* _Supplied material_
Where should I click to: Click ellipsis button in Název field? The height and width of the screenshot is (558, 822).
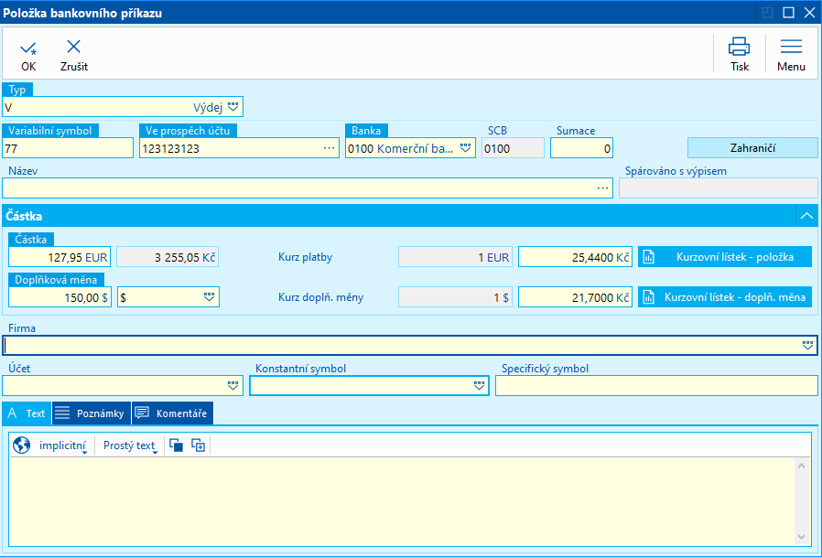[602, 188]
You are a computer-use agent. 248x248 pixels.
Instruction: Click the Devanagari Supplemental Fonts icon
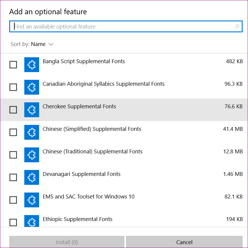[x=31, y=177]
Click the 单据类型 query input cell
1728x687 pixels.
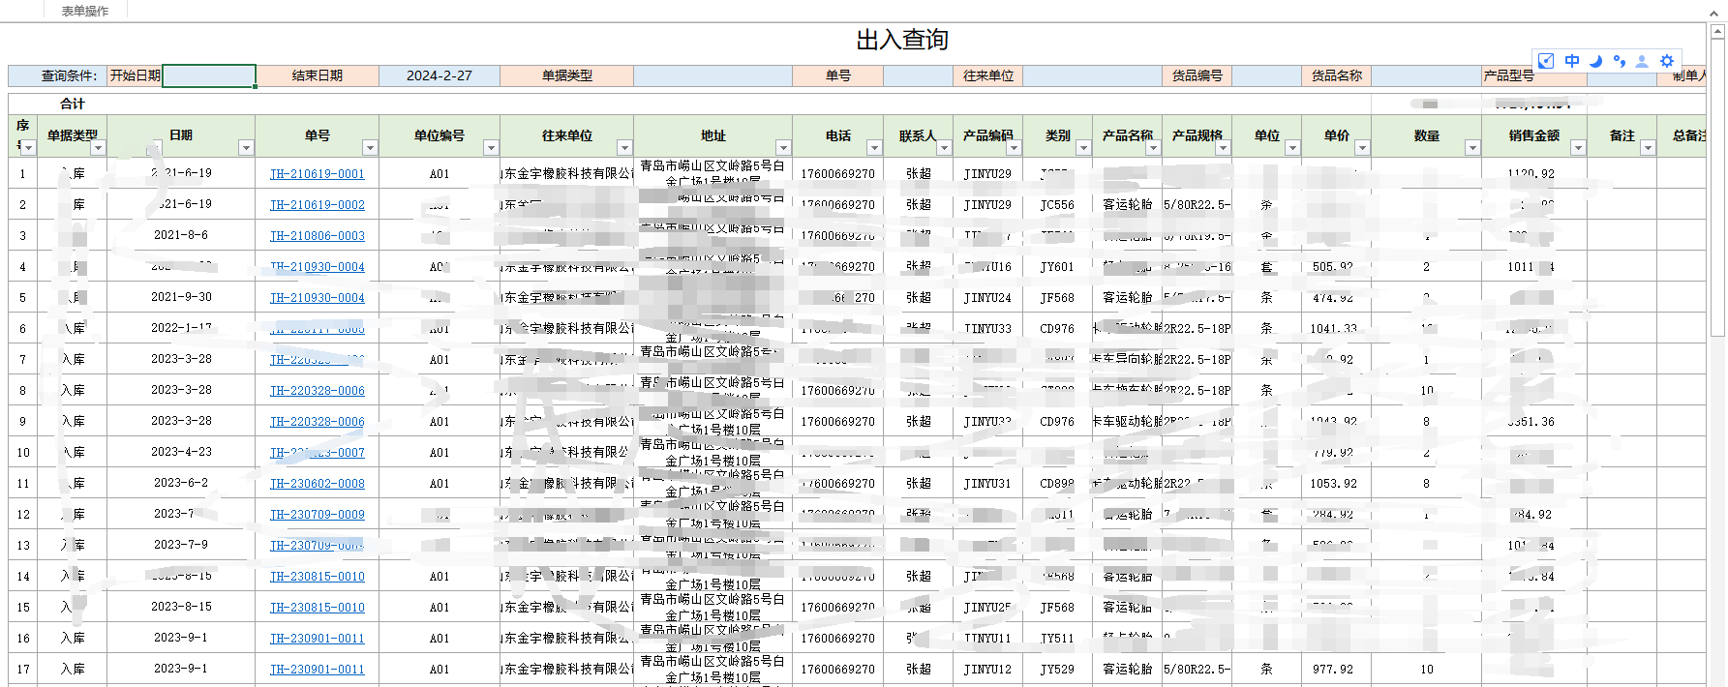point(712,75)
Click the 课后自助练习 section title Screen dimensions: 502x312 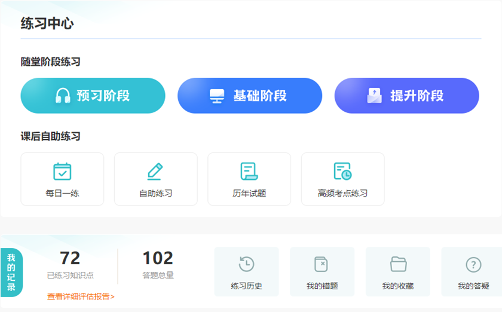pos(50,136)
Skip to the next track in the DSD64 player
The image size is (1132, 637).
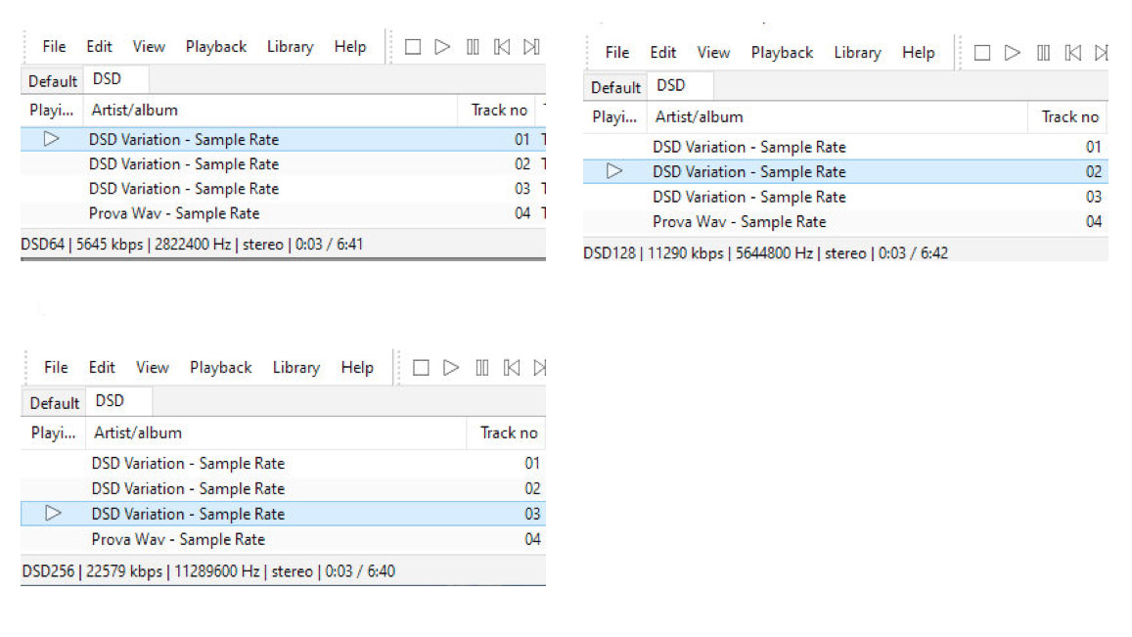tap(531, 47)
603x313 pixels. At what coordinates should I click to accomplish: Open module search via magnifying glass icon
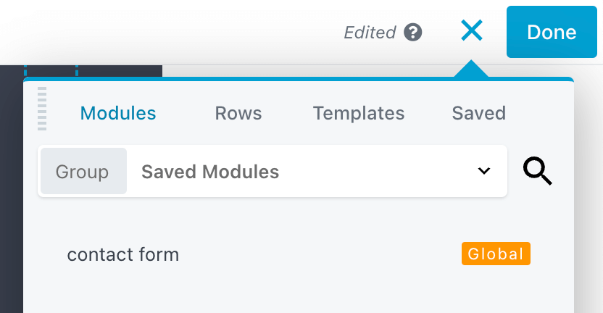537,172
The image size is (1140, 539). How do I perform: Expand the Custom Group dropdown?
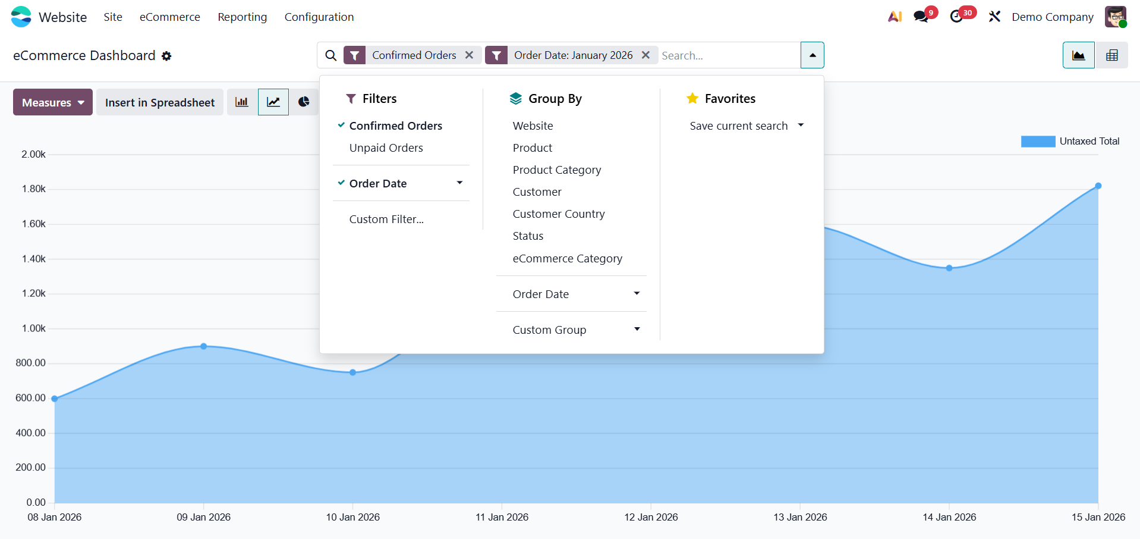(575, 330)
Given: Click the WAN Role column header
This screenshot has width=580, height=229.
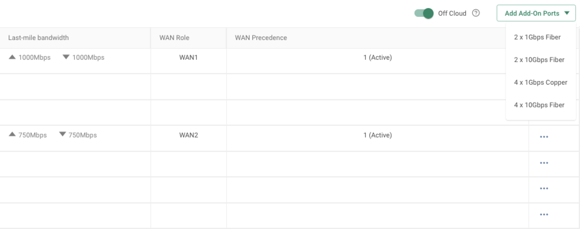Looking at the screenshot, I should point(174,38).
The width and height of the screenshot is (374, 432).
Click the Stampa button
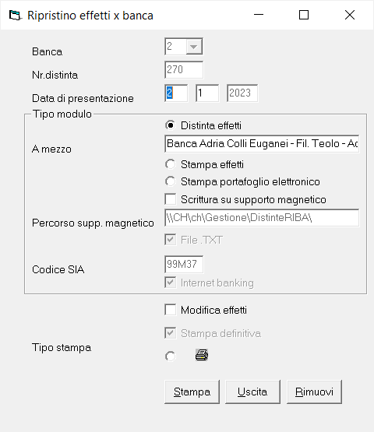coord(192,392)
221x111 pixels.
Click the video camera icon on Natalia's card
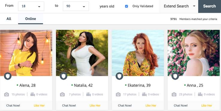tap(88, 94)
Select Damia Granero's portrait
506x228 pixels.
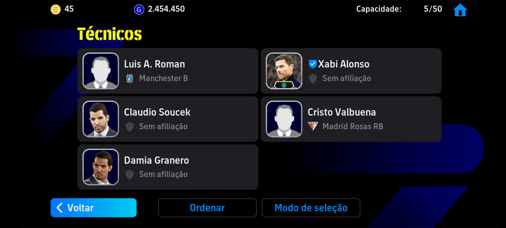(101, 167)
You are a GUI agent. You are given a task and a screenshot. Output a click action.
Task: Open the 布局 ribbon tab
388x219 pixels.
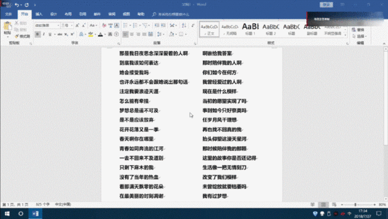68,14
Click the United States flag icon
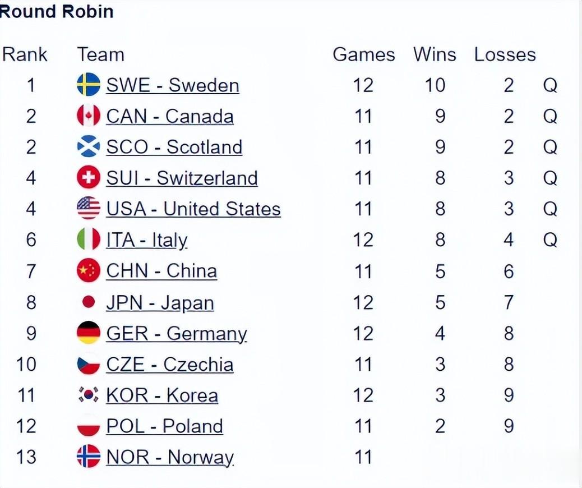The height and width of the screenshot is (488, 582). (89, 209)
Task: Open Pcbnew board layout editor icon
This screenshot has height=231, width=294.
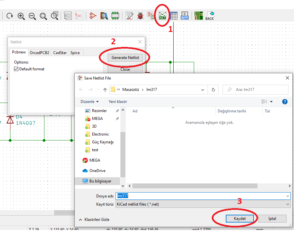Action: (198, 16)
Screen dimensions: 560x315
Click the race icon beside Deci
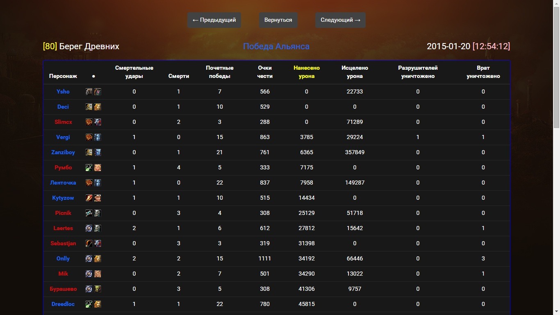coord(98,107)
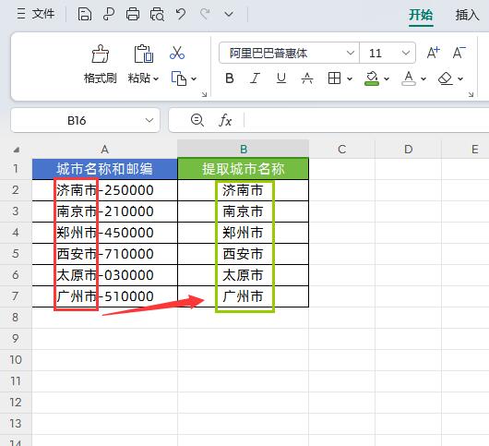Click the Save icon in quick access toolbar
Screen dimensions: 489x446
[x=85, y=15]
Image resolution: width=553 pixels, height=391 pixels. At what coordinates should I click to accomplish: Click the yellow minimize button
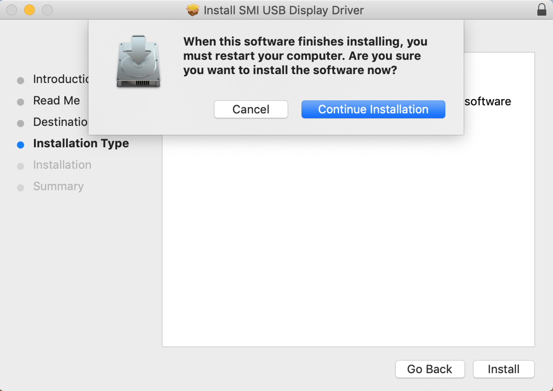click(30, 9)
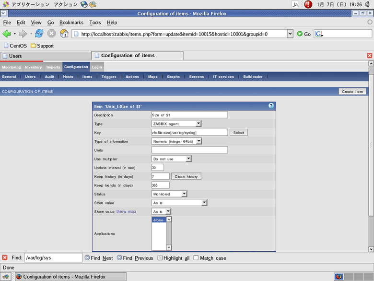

* _Work to complete_
Say how many lines of the material contain the word "agent". Add nothing to the number.

* _Task solution_
2